Doing Something Right

Finally, a study that proves sometimes my parenting instinct is spot on. As reported in The Atlantic by Dana Goldstein, research shows that some types of parental intervention in the school are hurtful rather than helpful. Titled, “Don’t Help Your Kid With His Homework”, it turns some conventional parenting wisdom on its head.

Reading about the research was interesting. And let me emphasize two things: 1) “Don’t help with homework” doesn’t mean totally ignoring schoolwork or school involvement and 2) For better or worse, the measure of doing well in school was summed up by standardized test scores. There’s a lot more to school than test scores.

Oh, the other thing, and I see this often when I read about school in the media: When researchers or media are talking about schools, they are talking about public school. I imagine that much of the research can be extrapolated to children in private schools, although arguably, if a child is in private school, they already are operating in a different environment — at home as well as in school — that is going to affect their educational income.

Basically “don’t help with homework” boils down to making sure your children do their homework and giving your children positive messages about the importance of education. Then you have to step back and let them work to the best of their ability, or let them face the consequences of not working.

Last year, I did check Flora’s math homework. This year, she asked me not to. “We check it in class,” she told me. “You don’t have to do that.” I decided to take her at her word. I don’t check her work.

Also, I don’t do my children’s projects. Every now and again, one of the girls comes home with a report to do, or a project that requires drawing or crafty-ness. I let my children draw, color, cut, paste, and/or build with clay whatever they want for these latter projects. For book reports or research, I support them or help them figure out how to search things out on Google, but I don’t fill in the blanks for them.

I will admit, my fingers positively ITCH to help with their projects. Sometimes I have to leave the room. I want my children to turn in shiny dioramas where perspective is correct (i.e. the trees are taller than the people). But my girls don’t give a hoot for perspective sometimes. They just like arts and crafts.

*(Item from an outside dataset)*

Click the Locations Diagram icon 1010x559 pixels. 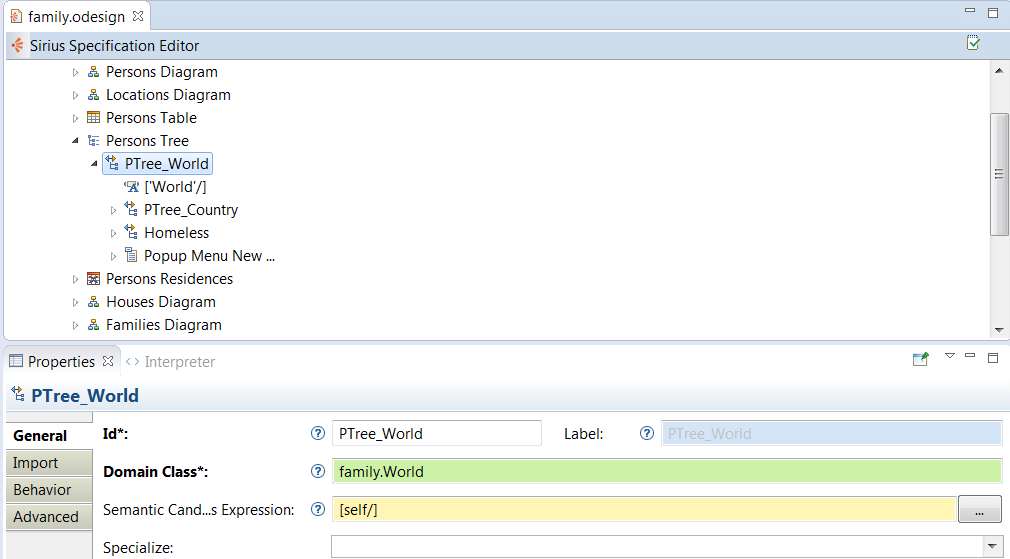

The only thing I try to do consistently with my children is help them practice spelling. We do practice tests of the list words. And even that I’m not consistent with, although I do ask if they have a test that week and if they know the words.

So far, my strategy is working; the girls are bringing home As and Bs (and my husband is paying them $1 each for the As, that stinker).

Two big take-aways were:

1. Read to your children.
2. Request a certain teacher.*

And one big hypothesis: “Robinson and Harris posit that greater financial and educational resources allow some parents to embed their children in neighborhoods and social settings in which they meet many college-educated adults with interesting careers. Upper-middle-class kids aren’t just told a good education will help them succeed in life. They are surrounded by family and friends who work as doctors, lawyers, and engineers and who reminisce about their college years around the dinner table.”

I can see this in my own upbringing. My parents encouraged the routines and habits that ensured we did our homework in the evening. With the exception of my father trying very hard to help me with my math homework (with disastrous results), they pretty much left us to our own devices. My parents were children of people with no college education; in the case of my father, his parents were Irish immigrants. But my parents did well for themselves because of their education, and they had a lot of friends and family members (siblings, older cousins of mine) who clearly benefited from college, too.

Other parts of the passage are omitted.